| | | Business News
Mexico's Antitrust Regulator Fines Truckers For Price Fixing Dow Jones Newswires go to original June 15, 2010
| | By avoiding competition, the firms forced consumers to pay artificially high prices for cargo transport services. | | | | Mexico City - Mexico's antitrust regulator said Monday it has fined a local trucking chamber and five trucking companies for colluding to raise charges in response to higher fuel prices.
The fines total 31 million pesos ($2.4 million), including a double fine on the National Chamber of Cargo Transport, or Canacar, for being a repeat offender, the Federal Competition Commission, or CFC, said in a press release.
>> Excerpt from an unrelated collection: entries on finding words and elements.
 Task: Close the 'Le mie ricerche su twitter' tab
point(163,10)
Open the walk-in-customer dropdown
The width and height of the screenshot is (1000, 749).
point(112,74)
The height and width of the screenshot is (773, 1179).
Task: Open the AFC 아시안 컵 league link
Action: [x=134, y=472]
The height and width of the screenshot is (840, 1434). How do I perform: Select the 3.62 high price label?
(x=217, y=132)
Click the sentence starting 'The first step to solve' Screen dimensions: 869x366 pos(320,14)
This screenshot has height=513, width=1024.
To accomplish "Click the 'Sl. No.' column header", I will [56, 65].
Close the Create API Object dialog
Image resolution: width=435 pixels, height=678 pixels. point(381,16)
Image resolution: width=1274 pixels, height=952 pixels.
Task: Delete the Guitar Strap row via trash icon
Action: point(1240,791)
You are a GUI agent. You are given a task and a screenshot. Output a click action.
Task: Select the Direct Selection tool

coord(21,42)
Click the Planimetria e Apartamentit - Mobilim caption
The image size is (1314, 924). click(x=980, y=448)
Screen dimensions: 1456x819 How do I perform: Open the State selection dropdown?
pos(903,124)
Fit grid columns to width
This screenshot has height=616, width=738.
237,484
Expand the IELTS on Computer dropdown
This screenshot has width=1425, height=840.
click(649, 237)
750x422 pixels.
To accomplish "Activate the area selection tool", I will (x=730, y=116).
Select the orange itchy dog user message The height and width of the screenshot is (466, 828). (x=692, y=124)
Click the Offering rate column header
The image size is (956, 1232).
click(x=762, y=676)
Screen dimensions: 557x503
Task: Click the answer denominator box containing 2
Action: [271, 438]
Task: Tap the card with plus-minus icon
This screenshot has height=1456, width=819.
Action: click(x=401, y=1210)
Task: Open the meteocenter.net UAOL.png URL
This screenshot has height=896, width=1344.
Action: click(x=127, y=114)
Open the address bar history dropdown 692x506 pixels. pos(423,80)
The Mexican government, which sets prices in the state-run energy sector, at the end of last year lifted a yearlong freeze on gasoline prices and continued with gradual increases in diesel fuel prices as international crude oil prices recover from the lows of last year's global recession.
The decision to reduce the level of fuel subsidies drew objections from trucking and passenger transport lobbies.
The CFC said it voted 4-1 in favor of the sanctions, after determining that the companies had fixed a uniform charge for users of trucking services.
"This collusion didn't allow the companies to decide, individually, whether to transfer this cost to their users or to absorb it totally or partially," CFC said.
The CFC said the ruling and fines can be appealed. A Canacar spokesman was unavailable to comment.